##### ARTICLE #####
On the job hunt

Today is a job-hunting day. So why am I on WordPress? Well because you can’t tell me what to do! I need an outlet from the boring cover letters that I am being forced to rewrite over and over and over again.

I have applied for four jobs already, varying from retail to administration, a far cry from the profession I spent five years studying for. But I need to get an income before I can start being a bit more picky with my jobs.

I couldn’t quite figure out whether I should take off my qualifications on my resume, in the case where people read it and say, ‘Why on Earth is she going for this job then?’ It’s because I can’t get a job anywhere else people! Just hire me already! Come on, I’m good at pretending I’m happy, surely that’s enough to hire me. Also, according to the creepy old men I used to check in at the hotel, I have a nice smile. That has got to be a credit towards me surely.

Anyway, better get back to it. Anyone else in the same job-hunting boat? It’s the most mind-numbingly boring and stressful boat to be on.

6 thoughts on “On the job hunt

  1. Oooh, tricky. I never applied for a non-science job since getting my degree, so I’m not sure how to look qualified without looking *over*qualified. I was still in that “I can still be picky” time when I was on the job hunt, so I applied to only science stuff….albiet some were 3-4 hours away, and some I was still grossly overqualified for.

    Anyway, you probably SHOULD include your degree, just so the employer can verify where you spent a significant part of your life. Otherwise, it might look like a gap in your employment history? And I think it does prove a good bit about your character and intelligence, and perhaps they’ll take a chance on that even if you’re overqualified. But it may be prudent to omit some of your environmental research/science internships in favor of your customer-oriented job experience though. If it was me, I would probably just say “I went to college and got X degree, and I’ve worked as a waitress and a theater usher.” I wouldn’t bother including all the internships/research/science-y jobs I’ve done.
##### MATERIAL PROVIDED #####
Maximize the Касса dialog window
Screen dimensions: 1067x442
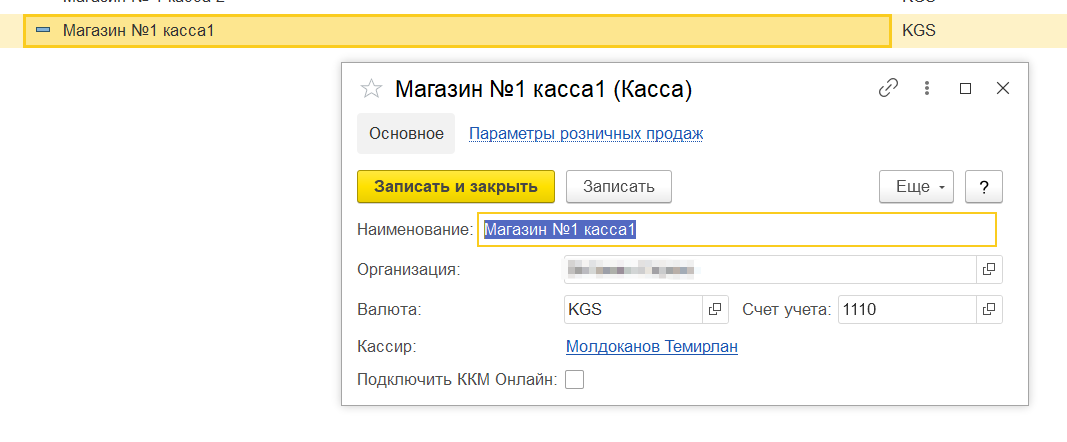tap(965, 88)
#####
WHAT IS ASKED:
Summarize the job-hunting post above in three sentences.

RESULT:
The writer takes a break on WordPress from rewriting cover letters during a job-hunting day, having applied for four retail and administration jobs far from the profession they spent five years studying for, because they need an income first. The writer is unsure whether to remove their qualifications from their resume and calls job hunting mind-numbingly boring and stressful. A commenter advises keeping the degree so the employment history shows no gap, while perhaps omitting science internships in favor of customer-oriented job experience.